<トップアスリートの食事:伊藤華英さん>
競泳背泳ぎ、自由形で北京、ロンドンと2度のオリンピックに出場した伊藤華英さん(33)は現在、東京オリンピック・パラリンピック競技大会組織委員会として活動する傍ら、母校日大の非常勤講師として指導もしている。
そんな中、女性アスリートに感じているのは、女性であることの自覚のなさ、自分を知らない選手が多いこと。「強くなったとしても、男性になるわけじゃない。でも、錯覚してしまうのか、女性を捨ててしまう選手がいる」と神妙な表情を見せる。
婦人科へ行くことの抵抗感を捨てて
トレーニング量に対し、エネルギー摂取量が足りず、運動性無月経になっている10代女子選手がいれば、伊藤さんは「すぐに婦人科で診てもらいなさい」と伝えるが、そもそも「婦人科」へ行くことへの抵抗感がある選手は少なくない。
無月経が長期になれば、エストロゲンという女性ホルモンが分泌されないため骨がもろくなり、選手生命にも影響する。しかし、「生理がない方が楽」「現役のうちは生理はなくていい」「生理がなくなって一人前」などと思い込み、放置してしまう選手もいるという。その末、子どもが欲しいときに取り返しのつかない体になることもある。
低容量ピルも上手に使って
競技者として強くなるには、人間として自立することが重要。「自立するには、自分を知ること。自分が女性であることに向き合うことが大切」と伊藤さんは力を込める。

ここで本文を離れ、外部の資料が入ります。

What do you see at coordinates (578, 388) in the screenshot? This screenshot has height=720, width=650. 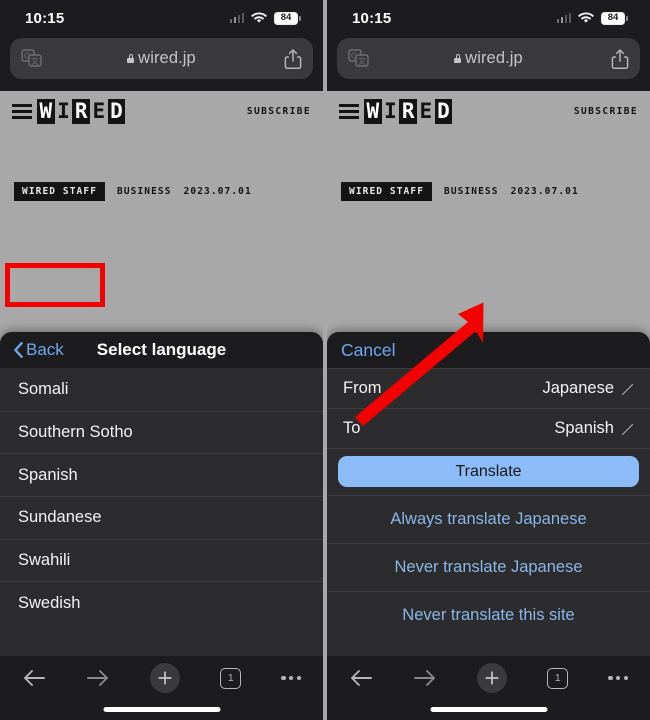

まず、体組成や食事のデータとともに基礎体温と心身の変化など、体の状態や周期を記録すること。月経異常がある場合、または試合日に最高のコンディションで臨めるよう生理の時期を調整したい場合は、婦人科で処方される低容量ピルの利用をすすめる。ドーピング検査にも問題なく、副作用も少ない。「そういった相談ができ、知識を得るためにも、信頼できる婦人科など専門の機関を使って欲しい」と言葉に熱を込めた。
生理の時は運動してはいけないのか
競泳は、日頃から男女一緒のプールで練習するため「自然と男子が、女子の体のことを理解するような環境にあった」と説明する。体調については、男性コーチであっても逐一報告。伊藤さんは、生理前になると情緒不安定になる月経前症候群を抱えていたが、周囲の理解もあって乗り越えられた。
一方で、いまだ「生理のときは運動をしてはいけない」と思っている指導者や選手がいるのも事実。「月に1度訪れる生理の時期に練習しなかったら、アスリートとして戦えない」。もちろん、さまざまなケースや個人差もあるが、間違った認識のままでいたり、最新の情報がアップデートされない状況に危機感を抱いている。
特に、「中学生のダイエットは、将来の卵巣リスクを高めるのでやってはならない」と声を大にする。体重管理が厳しい審美系競技などの選手は「エネルギー量は少なくても栄養価の高いものをとるべき」と、いくつかのメニューを教えてくれた。伊藤さん自身が実際に作っているものだ。
<伊藤華英さんおすすめメニュー>
*●栄養価の高い食材を利用*
・スーパーフードを利用。キヌアなどを混ぜて雑穀米に。
・ソバの実をゆでてお粥風に
・ギリシャヨーグルトにふやかしたチアシードを混ぜ、ハチミツをかける
・スーパー野菜「ビーツ」を使ったリゾットやスープ
*●部位や調理法に注意*
・肉は赤身を選ぶ。低脂質で貧血予防
・栄養素を失わないコールドプレスジュースやスムージーで野菜をとる
・菓子パンなどエネルギー量の高いものをやめる
現役時代は食事に苦労。引退後はさまざまな勉強をして、スポーツ界にフィードバックしている伊藤さん。若い世代のために、女子アスリートを取り巻く問題について、今後も発信し続ける。
【アスレシピ編集部・飯田みさ代】
◆伊藤華英(いとう・はなえ) 1985年(昭60)1月18日、埼玉県大宮市(現さいたま市)生まれ。東京成徳大中-東京成徳大高-日大。背泳ぎ選手として活躍。世界選手権は01年から4大会連続で入賞し、08年北京オリンピック100m8位。左膝痛などから10年に自由形に転向し、12年ロンドンオリンピックに出場した。同年の国体後に引退し、早大学術院-順大大学院。現在は東京オリンピック・パラリンピック競技大会組織委員会のメンバーとして活動。日大非常勤講師も務める。